Background DNA methylation of the SKA2 gene has recently been implicated as a biomarker of suicide risk and posttraumatic stress disorder (PTSD). To examine the specificity and reliability of these findings, we examined associations between SKA2 DNA methylation, broad dimensions of psychiatric symptoms, and suicide phenotypes in adults with high levels of trauma exposure. Methods A total of 466 White, non‐Hispanic veterans and their intimate partners (65% male) underwent clinical assessment and had blood drawn for genotyping and methylation analysis. DNA methylation of the CpG locus cg13989295 and genotype at the methylation‐associated single‐nucleotide polymorphism (SNP) rs7208505 were examined in relation to current and lifetime PTSD, internalizing and externalizing psychopathology, and suicide phenotypes (ideation, plans, and attempts). Results DNA methylation at the previously implicated SKA2 CpG locus (cg13989295) was associated with current and lifetime symptoms of internalizing (but not externalizing) disorders. SKA2 methylation levels also predicted higher rates of current suicidal thoughts and behaviors, even after including well‐established psychiatric risk factors for suicide in the model.
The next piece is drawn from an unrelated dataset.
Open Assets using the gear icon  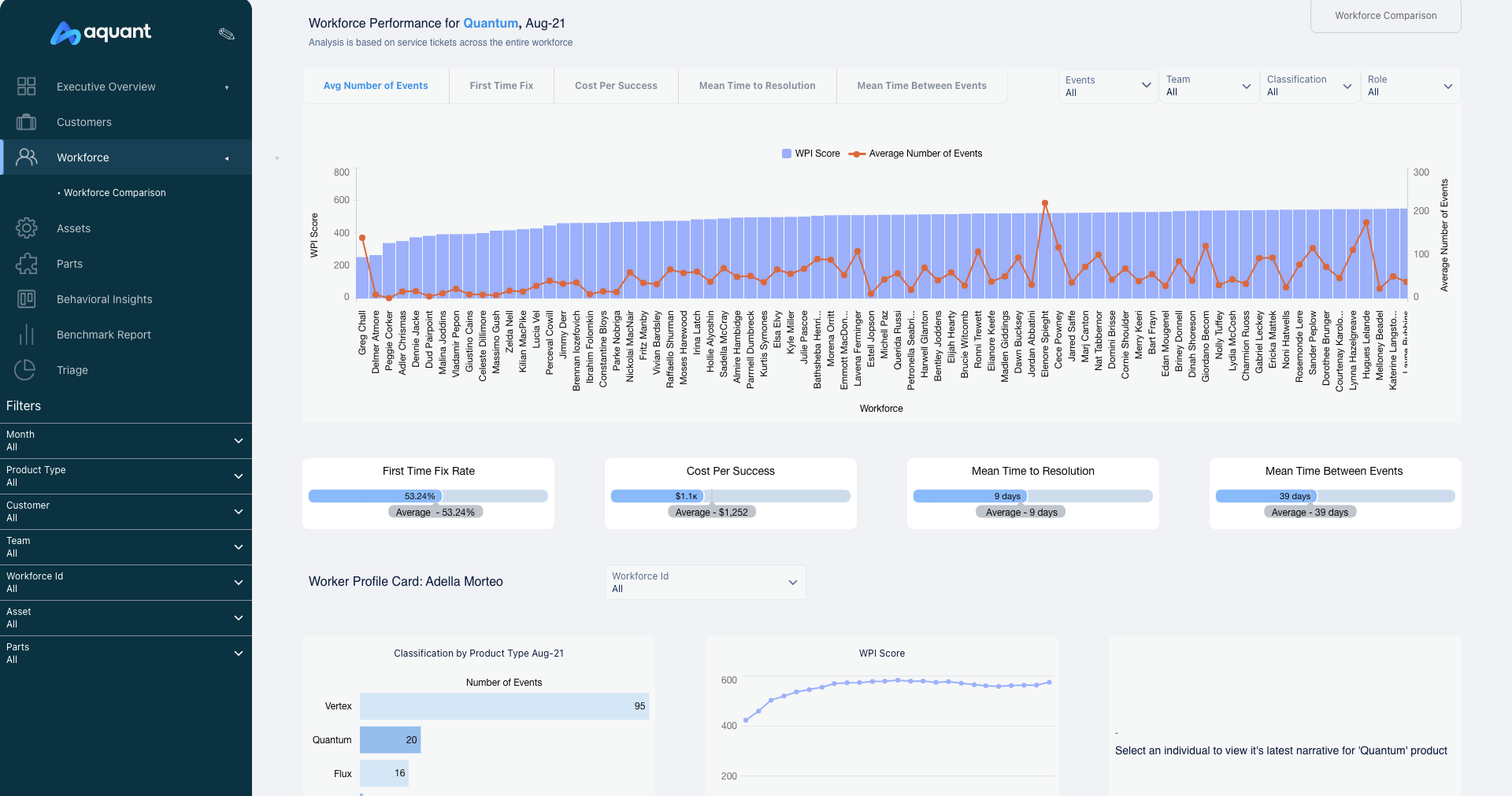tap(26, 228)
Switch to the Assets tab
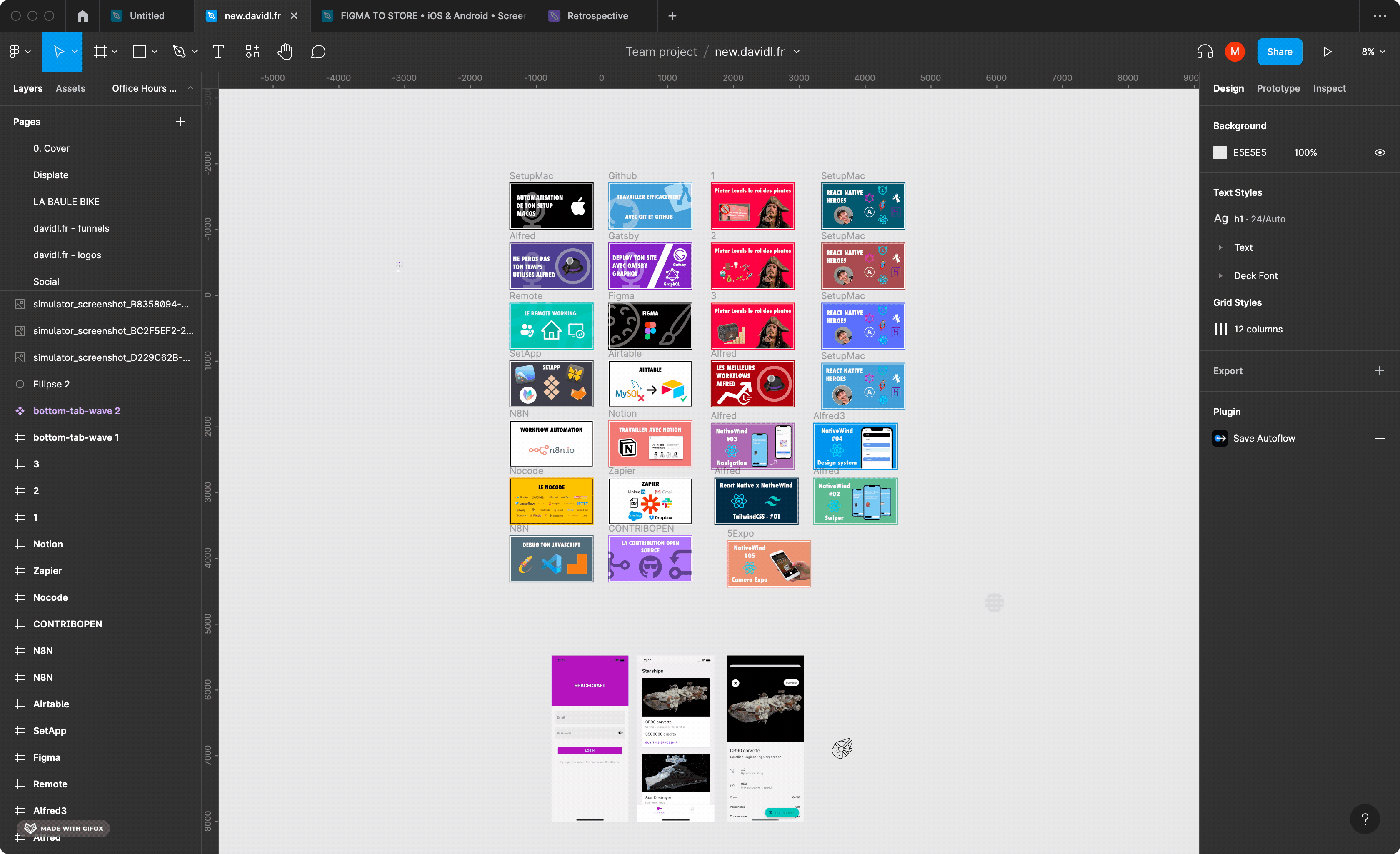 70,89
Associations between PTSD and SKA2 were not significant, and genetic variation at the methylation‐associated SNP (rs7208505) was not related to any of the phenotypes examined. Conclusions SKA2 methylation may index a general propensity to experience stress‐related psychopathology, including internalizing disorders and suicidal thoughts and behaviors. This study demonstrates that SKA2 methylation levels explain unique variance in suicide risk not captured by clinical symptom interviews, providing further evidence of its potential utility as a biomarker of suicide risk and stress‐related psychopathology.